Any help would be really wonderful.

Thanks,

Monkey


----------



## BigPoppa (Jun 11, 2011)

Having been a "boss" and a HR coordinator in a previous job, and having interviewed hundreds of people, I would offer this:

don't try to "play off" your weaknesses. Own them and tell them those are areas where you'd like some additional training in. Avoiding those weak areas may only just get you jammed up later.

avoid the usual interview cliches like "I'm a people person" or "I'll give 110%"

stress your experience with that ER and your professional working relationships with their staff.

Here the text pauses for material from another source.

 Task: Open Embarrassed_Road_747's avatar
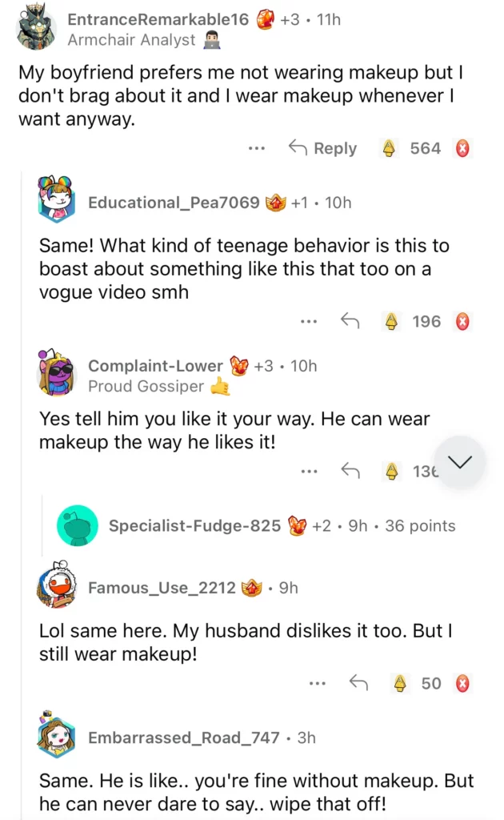pyautogui.click(x=56, y=735)
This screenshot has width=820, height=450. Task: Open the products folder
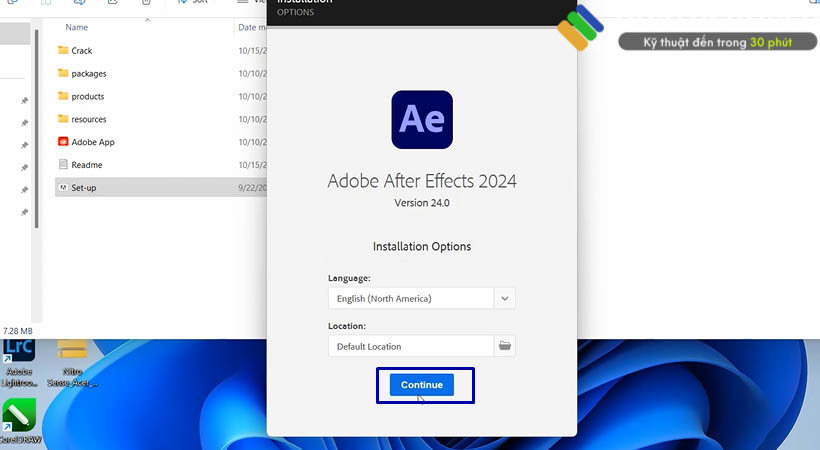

Present yourself as experienced enough to have a working knowledge, while still being coachable and open to instruction and improvement.

be early for the interview. don't chew gum or text during the interview. bring copies of diplomas, licenses, etc. dress appropriately. remember the names of the people interviewing you and look them in the eye and shake their hand.

I wouldn't think there would be many complicated "what if" scenarios, since you will be an EMT-B in a hospital setting - I would imagine your scope will be somewhat limited. When you're not focusing on your clinical skills, talk about good customer service for patients and their families.

Good luck and let us know how it goes...........................


----------



## nwhitney (Jun 13, 2011)

Paint a picture of your "insert skill here" don't just say I have good customer service skills.  Tell them about a time where you provided excellent customer service, even better if it took place at that hospital.  

Where in Oregon are you?

Good luck.


----------



## EMS_Monkey (Jun 13, 2011)

Thanks for the helpful comments. All should come in very useful. 



nwhitney said:


> Where in Oregon are you?



The hospital and I are both in Bend. The ambulance service I volunteer with is about 45 miles north.


----------



## EMS_Monkey (Jun 20, 2011)

So the interview is tomorrow at 10:00 am and im finally starting to get nervous. Any final words of encouragement or little bits of advice I can keep in the back of my mind. 
Thanks everyone!


----------



## nwhitney (Jun 20, 2011)

EMS_Monkey said:


> So the interview is tomorrow at 10:00 am and im finally starting to get nervous. Any final words of encouragement or little bits of advice I can keep in the back of my mind.
> Thanks everyone!



Take a moment after each question to give yourself time to formulate a response.  Watch the "ums" it's better to have a brief moment of silence than an "um".  Remember you're trying to convince them that they MUST have you.  Get a business card from who ever you interview with and that day send a follow thank you note and be sure to tie in anything from the interview that reminds them of why they need to hire you.  Of course some of the obvious ones, take a deep breath, relax, & be yourself.  Have you thought of questions you might have for them?  Do you know the mission/value statement of the hospital?  I'm sure you know this but don't ask about pay and/or benefits until you've been offered a position.  Do ask questions about the hospital that once they answer you can tell them how you fit into that.  Does that make sense?  I would aim for 3-4 questions to ask them.  Keep me updated & good luck!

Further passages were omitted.